![]() |
ilustrasi oleh Renjaya Siahaan |
RAHASIA
SEPARUH ABAD
Oleh
Dian Nangin
Entah
kenapa beberapa tahun belakangan ini wajah ayahku sering tampak seperti sedang
menanggung sebuah beban berat. Seakan batu besar tengah menindih hatinya,
membuatnya mudah lelah, padahal kami sudah tak membebankan padanya pekerjaan
sekecil apapun. Barangkali sebuah balas jasa terbaik—walau mungkin tak akan
pernah setimpal—yang dapat diberikan anak kepada orang tua adalah mengambil
alih semua pekerjaan dan tanggung jawab,
lalu membiarkan mereka menikmati usia senja dengan tenang.
Aku
dan saudara-saudaraku telah melakukan segala yang terbaik yang terpikir oleh
kami. Seharusnya ayah bahagia melihat semua anak dan cucunya hidup rukun tanpa
pernah menjadikan persoalan apapun menjadi besar. Aku sering bertanya-tanya
dalam hati, apalagi yang kurang? Namun,
wajah tua ayahku semakin lebih sering suram kendati ia suka tertawa untuk
menipu kami.
Hingga suatu hari ia
menceritakan padaku kisah ini.
Suatu
petang temaram, ia menghadang sebuah sepeda motor yang melintas di gang asing
yang sepi. Calon korban pertamanya. Seorang perempuan muda yang berkendara
seorang diri dengan penampilan tampak seperti baru pulang kantor.
Setelah
membidik dengan cermat dan penuh perhitungan, ia menyalip perempuan tersebut.
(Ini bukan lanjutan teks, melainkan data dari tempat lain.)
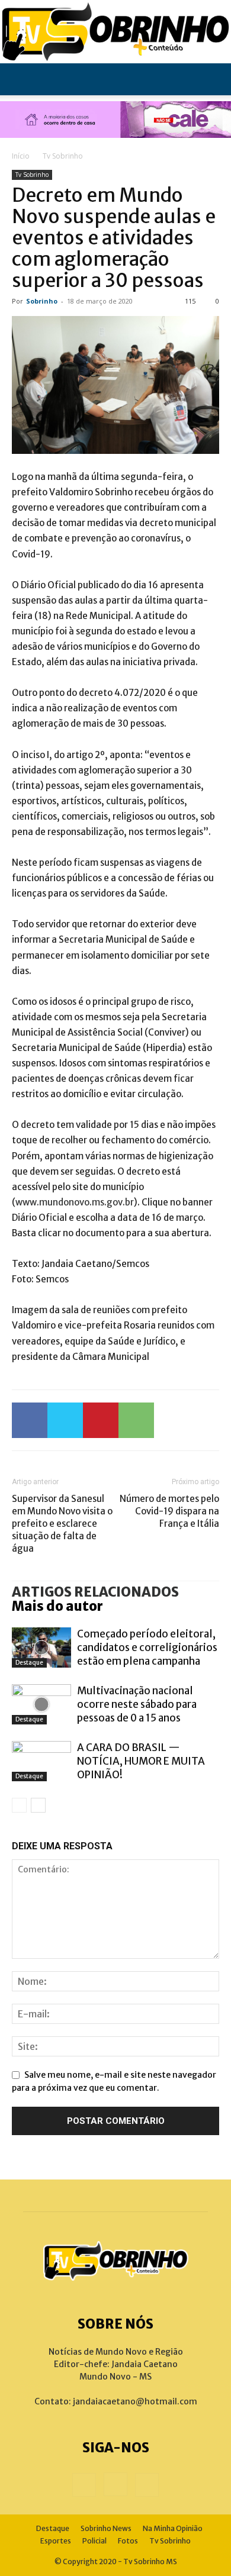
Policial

Tangannya cekatan menarik tas milik korban yang tersampir di pundak. Setelah
berada dalam genggaman, ia berencana segera kabur sejauh dan secepat mungkin.
Perempuan itu, walau
kaget tak kepalang, ternyata tak mudah menyerah. Ia mempertahankan tas miliknya
bahkan hingga sepeda motornya terguling dan ia ikut terseret. Ayah, yang juga
tak mau kalah, mengerahkan segenap daya. Berpikir tindakannya sudah kepalang
basah dan ia harus berhasil mumpung belum ada orang menunjukkan batang hidung
kendati perempuan itu mulai menjerit-jerit. Dalam kepalanya bergaung ego bahwa
lelaki seharusnya lebih kuat dari perempuan. Lelaki harus menang.
Namun
yang tak pernah ayah bayangkan sebelumnya adalah bahwa ia akan ‘takluk’ dalam
dua detik adu tatap dengan perempuan itu. Bukan mata dengan kilat ketakutan
yang ia lihat, namun sebuah sorot yang sulit diterjemahkan, namun cukup
membuatnya tidur tak tenang dan merasa bersalah seratus kali lipat dari yang ia
perkirakan sebelumnya.
Itulah
kejahatan pertama dan terakhir yang dilakukan oleh ayah. Berbekal hasil
jambretan yang merupakan akumulasi dari penjualan tas, dompet, ponsel pintar,
dan sebuah jam tangan yang semuanya bermerek cukup terkenal, lelaki itu memulai
sebuah usaha kecil-kecilan.
Setelah
mempunyai usaha walau dengan cara yang tak biasa, ia berencana membuat
perempuan korban kejahatannya jatuh cinta padanya. Barangkali ia berpikir bisa
menebus kesalahannya dengan cinta. Lagipula ia memang telah jatuh hati sejak
awal.
Begitulah. Berbekal
tanda pengenal yang berada dalam dompet yang kemudian disimpan ayah, ia
mendekati perempuan yang kelak menjadi ibu. Ayah mengucap syukur berkali-kali,
setelah awalnya sangat was-was, ternyata ibu tidak mengenalinya. Beruntung
waktu itu ayah memakai kupluk bertopeng dibalik helm hingga wajahnya
terlindungi. Hanya sepasang matanya yang tampak, namun ternyata itu telah
bicara banyak.
Di akhir cerita, ayah
menyampaikan sebuah permintaan “Jangan pernah kau ceritakan pada ibumu perihal
ini.”
“Mengapa?” tanyaku
penasaran.
“Ia tak perlu tahu,”
jawabnya ringkas tanpa benar-benar mengutarakan alasan yang masuk akal.
Namun,
memendam rahasia tak ubahnya menyimpan bom waktu. Ia bisa meledak pada waktu
yang kadang di luar dugaan, saat tak ada yang siap mengantisipasi. Demikianlah
rahasia yang dipendam ayah menemukan waktunya.
Saat itu, tepat di
hari-H pesta ulang tahun emas pernikahan orang tuaku, ibu jatuh sakit. Mau tak
mau kami harus membatalkan pesta, lalu sibuk menjelaskan kepada kerabat dan
para undangan, serta menderita kerugian besar. Tapi apa boleh buat, kesehatan
ibuku yang sudah merenta jauh lebih penting dan pesta itu tak bisa dipaksakan.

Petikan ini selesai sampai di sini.